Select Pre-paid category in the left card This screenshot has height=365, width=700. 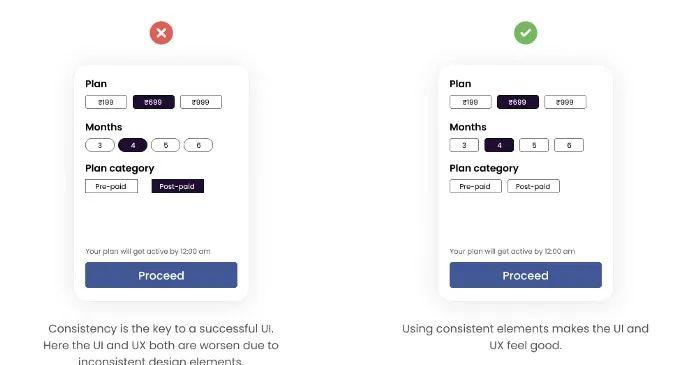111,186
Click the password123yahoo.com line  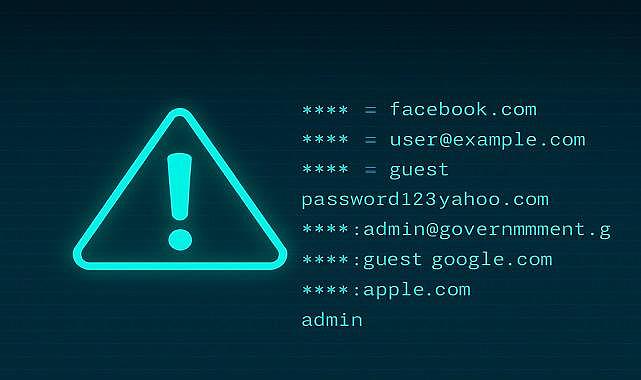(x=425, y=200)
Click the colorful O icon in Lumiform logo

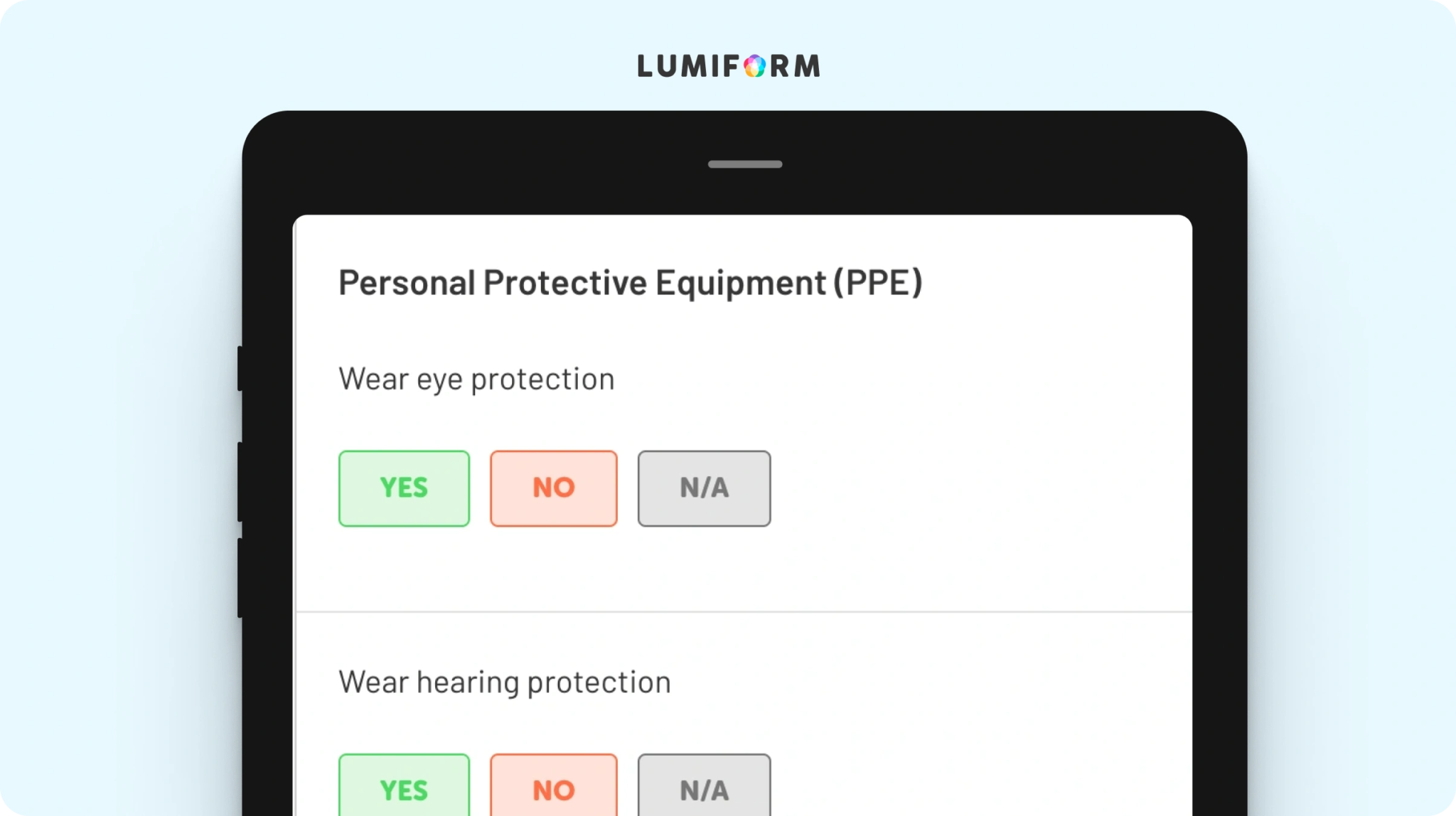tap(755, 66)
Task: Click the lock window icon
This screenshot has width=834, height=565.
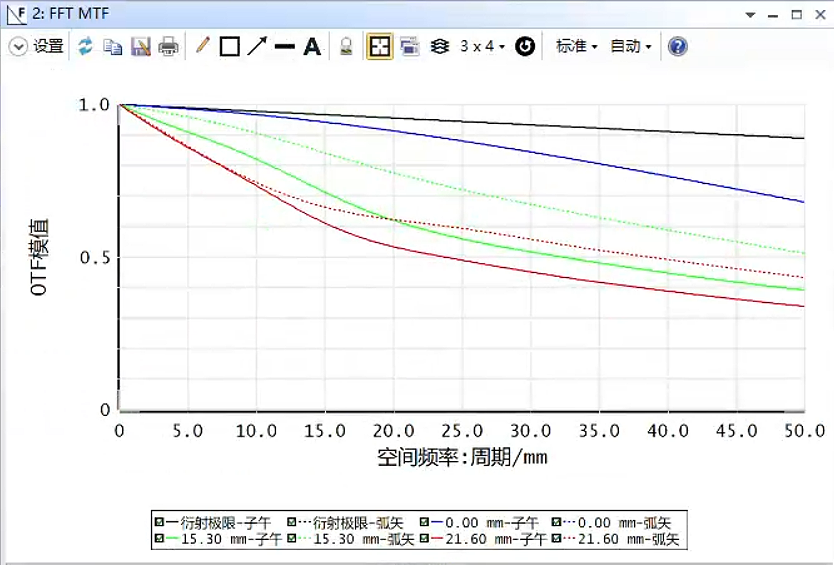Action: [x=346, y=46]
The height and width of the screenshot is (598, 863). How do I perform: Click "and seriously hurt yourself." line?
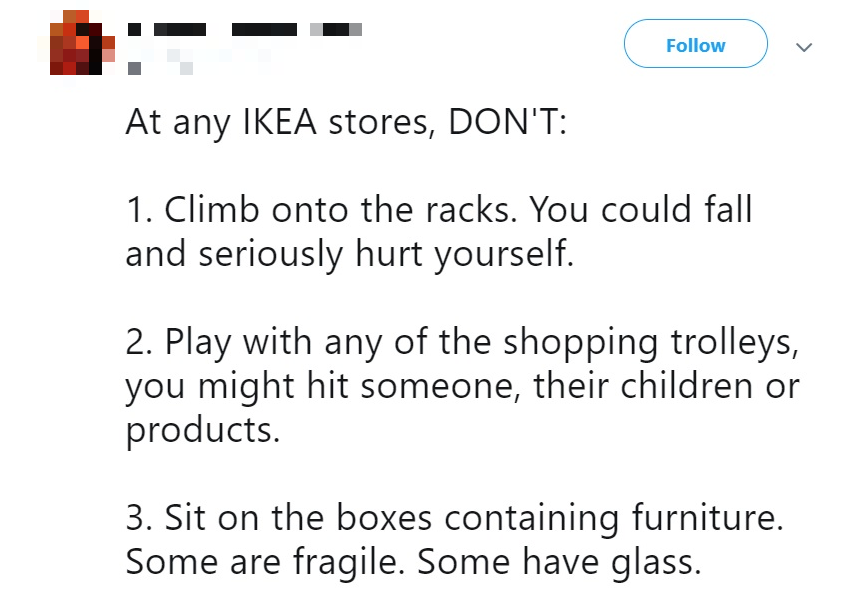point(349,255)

___

Problem details: No pictures belong in the copy; quote exactly the lines from the line containing "Click the colorful O icon in Lumiform logo" through the final line of the material, both ends included.

Expected output:
Click the colorful O icon in Lumiform logo

tap(755, 66)
Task: Click the lock window icon
This screenshot has width=834, height=565.
Action: [x=346, y=46]
The height and width of the screenshot is (598, 863). How do I perform: Click "and seriously hurt yourself." line?
point(349,255)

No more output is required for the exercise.